───── Document section

I'm sure there are lots of people on the forum that can give a E-Photo of how they organize the portfolio. For the most part, you keep the eye moving around the page would be my advice. Fill the drawing up with stuff tacked onto it. If the set and interesting things are not going on at the edges of the page, attach a small colored perspective drawing of it, attach fabric swatches with notes as to what they are, even fold a page in half or into quarters and insert another page such as the elevation so you can learn as much as possible off one page. Others might differ in opinion. At least on every page for a design, you should have at least one title block. Don't try making it seem like you have been doing design for a long time, be honest with your dates on stuff. Be honest about everything, it's safer.

Remember that not only does your portfolio need to be at least some pages long and varying in what's shown, but it's supposted to be an example of your best work, where you are at in design and where you are going. If you have say 4 fully designed shows at this point taking up about 3 pages each, and say another 6 pages of more stuff such as studies about ideas and details, construction drawings for props or other smaller things and sketches of all kinds of stuff, that should be a good start assuming a 24x36" size. Say double that for a 18x24 portfolio. It's very ambitious also but would be a good amount.


A goal would be one show every other week to get them out of the way with a week preceeding each of them in doing your research and sketches some of which can also go in. Say you find an interesting picture of a cross atop a church, and your are designing Saint Joan. Doesn't have a huge amount to do with the actual design but inserting even such a picture from a magazine, or better yet exploding up a color copy of it will help present your design concept. The portfolio is kind of a log of what you have done, but it's also a presentaion of the show you design. 

Than, after the main stuff is out of the way, just keep sketching and doing studies on things such as the magazine lighting sketches above - how it was lit, or say find a picture of a prop for instance a fire place mantle and draft up construction drawings for it. Insert it's picture in with the construction drawings. If you do an interesting prop, take lots of pictures of it during construction.

──────────
───── Entries

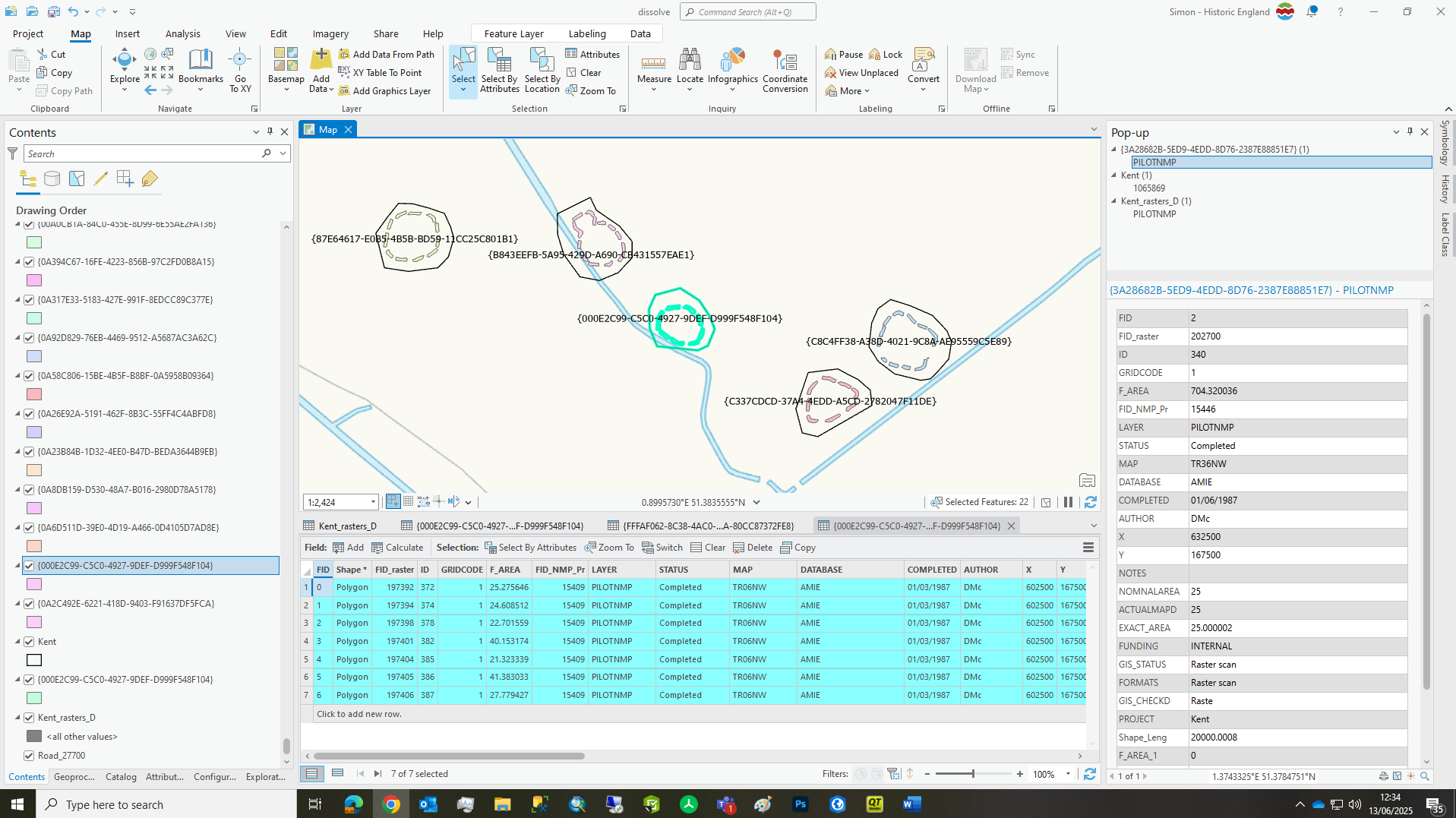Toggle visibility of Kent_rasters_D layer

──────────
───── Entries

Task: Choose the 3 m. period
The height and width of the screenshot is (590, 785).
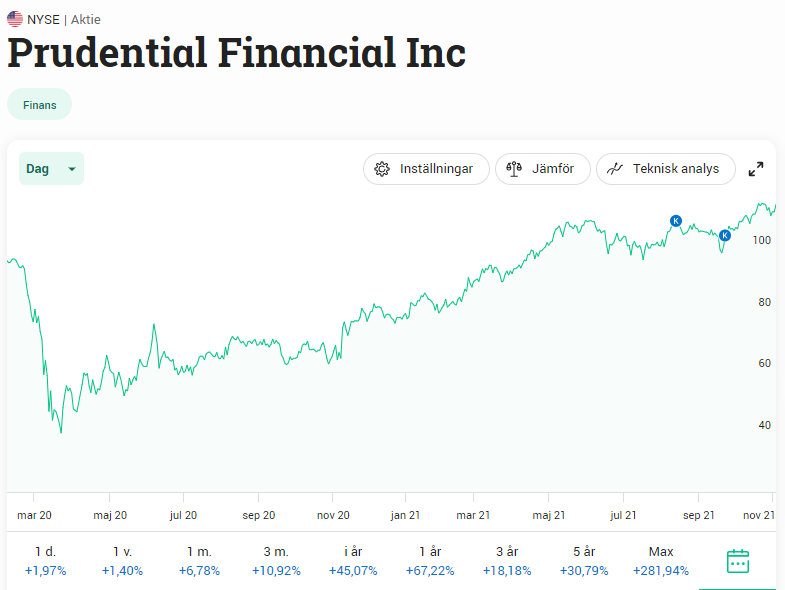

──────────

> _What is asked_
1. Translate this sentence from the portfolio advice into French: "At least on every page for a design, you should have at least one title block."
2. Rewrite the portfolio advice from "I'm sure there" to "everything, it's safer.", putting "cloth samples" in place of "fabric swatches".
3. Carry the portfolio advice forward from its final sentence.

> _Final answers_
1. Au moins, sur chaque page consacrée à un projet, vous devriez avoir au moins un cartouche.

2.
I'm sure there are lots of people on the forum that can give a E-Photo of how they organize the portfolio. For the most part, you keep the eye moving around the page would be my advice. Fill the drawing up with stuff tacked onto it. If the set and interesting things are not going on at the edges of the page, attach a small colored perspective drawing of it, attach cloth samples with notes as to what they are, even fold a page in half or into quarters and insert another page such as the elevation so you can learn as much as possible off one page. Others might differ in opinion. At least on every page for a design, you should have at least one title block. Don't try making it seem like you have been doing design for a long time, be honest with your dates on stuff. Be honest about everything, it's safer.

3.
Anyway just a few ideas, It would be a lot of work to pull all of the above described, especially with school but it's a goal and given a clear cut project as this can become, some teachers might give you class credit for it such as an individual study period on portfolio making for next semester. You might inquire about such a thing because with it being a school project you would also be assured of getting some premium teacher time in advice of how to do it. If I remember right Art students also have to do portfolios, not only might you be able to find some info on the subject down that route, but if your theater teachers don't have much experience with portfolios, perhaps the better supervisor might be the art teacher.

Finally, since it is the 21st century, if you have access to auto cadd, I would highly recommend doing your entire portfolio on disk that includes say PDF drawings of your designs and photos etc. Perhaps a slide show. That would impress them given you still will have to do some hand sketching and drafting, than perhaps scan them onto the disk.


----------



## chizle97 (Nov 22, 2003)

Thank you for all that info man it helped a hell of alot. now im not that confused anymore. also the sweeny todd barber shop/meat pie shop wagon is totaly sweet to build. i got to help fabricate one last summer. again thanks for all the info. 

Tom


----------



## digitaltec (Nov 25, 2003)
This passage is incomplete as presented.